Professions (What jobs for adults?)
Schools (What education for children?)
Houses and Cities (urban and rural)
Food and Clothes
Transportation and Energy
Communication and Information

Collections:

The collections will consist of text and images from numerous sources that either mirror or preserve recent cultural history. Collections can be static (pre-existing from verified sources) or dynamic (newly created and flexible in format).

All of the pictures and text must have classification metadata indicating how they relate to the Structures.
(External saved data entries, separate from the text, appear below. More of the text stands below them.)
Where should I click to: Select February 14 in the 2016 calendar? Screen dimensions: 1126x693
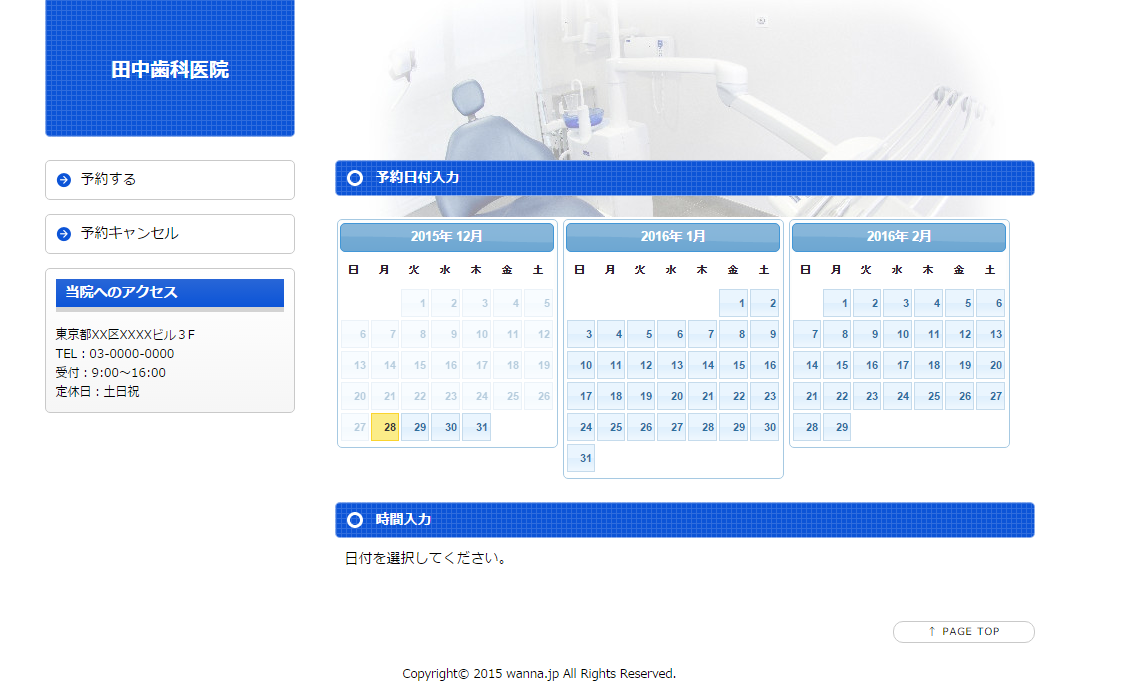[x=807, y=365]
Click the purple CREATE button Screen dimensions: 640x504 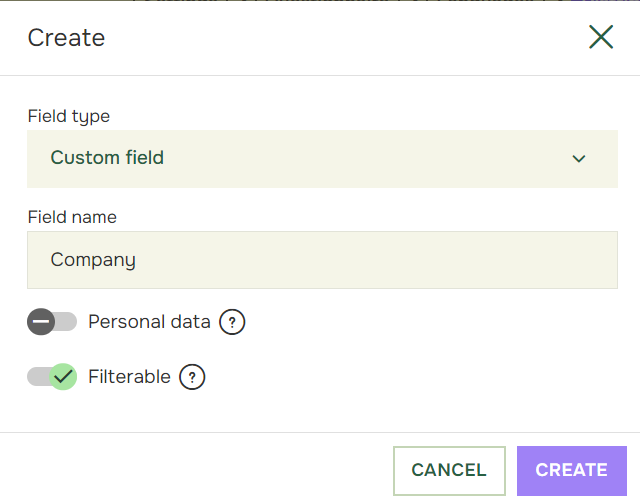click(572, 471)

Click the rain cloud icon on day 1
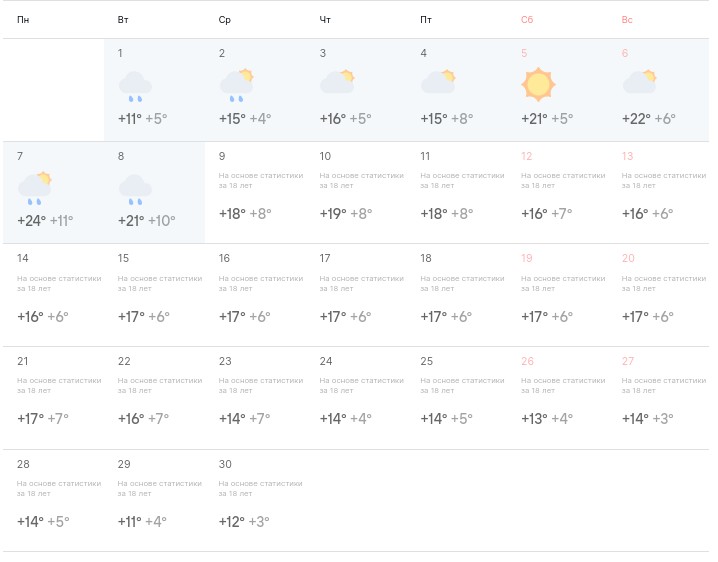[135, 86]
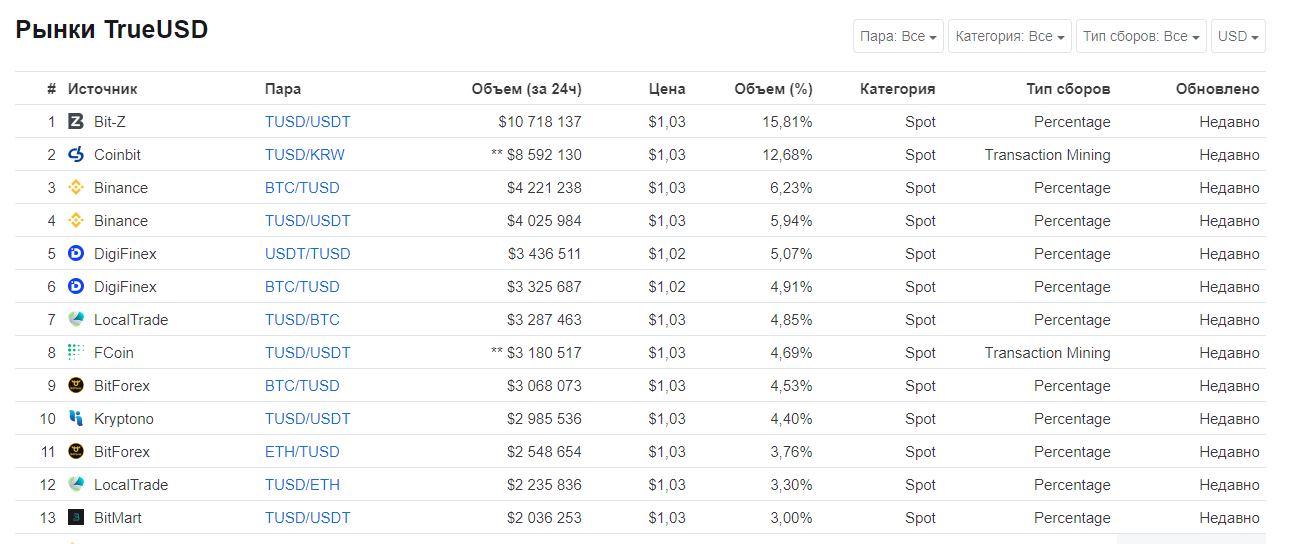Click the DigiFinex logo in row 5

(x=75, y=254)
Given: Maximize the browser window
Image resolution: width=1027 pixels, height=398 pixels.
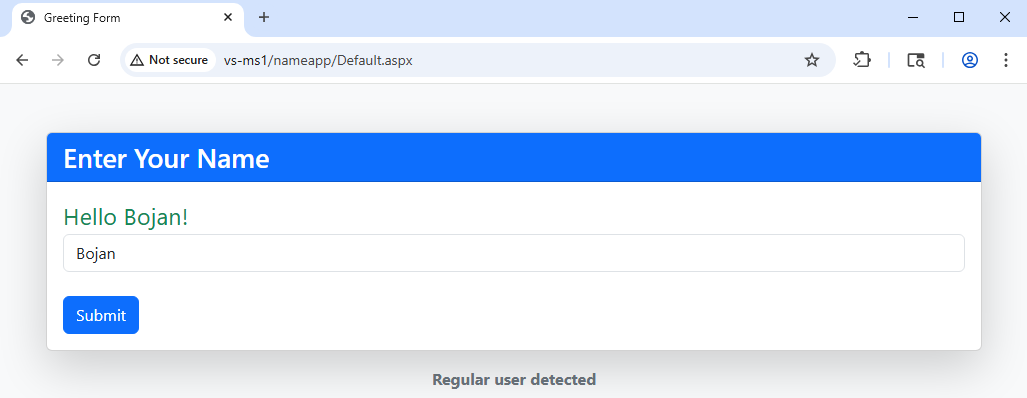Looking at the screenshot, I should pyautogui.click(x=959, y=18).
Automatic indexes will be generated by the system, but much of this classification can be collected from the authors or curators when they place the information into the space.

The collections will vary in size and structure, including the following large, medium, and small groups of institutions and individuals:

Large (Public)

Libraries (Library of Congress, NY Public Library)
Museums (Photography, Historical, Cultural Objects)
Archives (Advertising, Maps, Letters and Correspondence)
Publishers (Popular Magazines, Books of Everyday Life)
Demographics (Census Records)

Medium (Community)

Historical Societies at a County Level
Natural History Surveys at a State Level
Local Cultural Preservation Groups

Small (Personal)

Individual Schoolkids taking pictures of their neighborhoods with digital cameras
Individual Families scanning and classifying their family albums and records

Questions

Events of the past fifty years have greatly shaped our transition into the next millennium because they affect our personal lives, the nation's political climate, our cultural development, and our collective research agenda. School children, scholarly researchers, and ordinary citizens alike wonder about questions such as the following which relate to events that have shaped our contemporary views: The GCM system would enable all of these people to correlate information from many sources to gain understanding of these complex issues. Such questions relate the impact of national events to the individual. They are of national importance, but they also represent to each individual the element of self-reflexive responsibility.

Easy

  • "How did my grandmother get to school? How did my mother? How will my children?"
  • "What did people eat for dinner and where they eat it, in my kind of town all across the country, 20 years ago and now?"
  • "How did kids swap information with their friends in the past, in the present, in the future?"

Medium

  • "What education was needed for a good job 50 years ago? 25 years ago? 5 years ago? 5 years from now for me? 20 years from now for my children?"
  • "Why has there been a resurgence of interest in the music and movies of the 1960's and 1970's? Why were the prettiest actresses in their 20s in the 1970s and in their 40s in the 1990s? Why were 20somethings lame in the knees in the 1970s and lame in the hands in the 1990s?"
  • "How have the baby boomers broken every institution in society as they stress it with unusually large numbers? What will happen to the educational system now that it has expanded and now must shrink? What will happen to the health care system as the boomers bodies begin failing?"

Hard

  • "Why did people move out of big cities in the 1950's and 1960's, and why are they moving back to big cities now? Is this a population cycle from rural to urban to suburban, now returning back to rural?"
  • "What are the differentiating factors between the "we" generation of the 1960's, the "me" generation of the 1980's, and the current generation Xers? What effect do these shifts in outlook on life have on social policy? The education system? The economic structures?"
  • "What is the significance of the shift from an industrial to an information economy? What were the major effects on our country in that shift? How will everyday life change in the future?"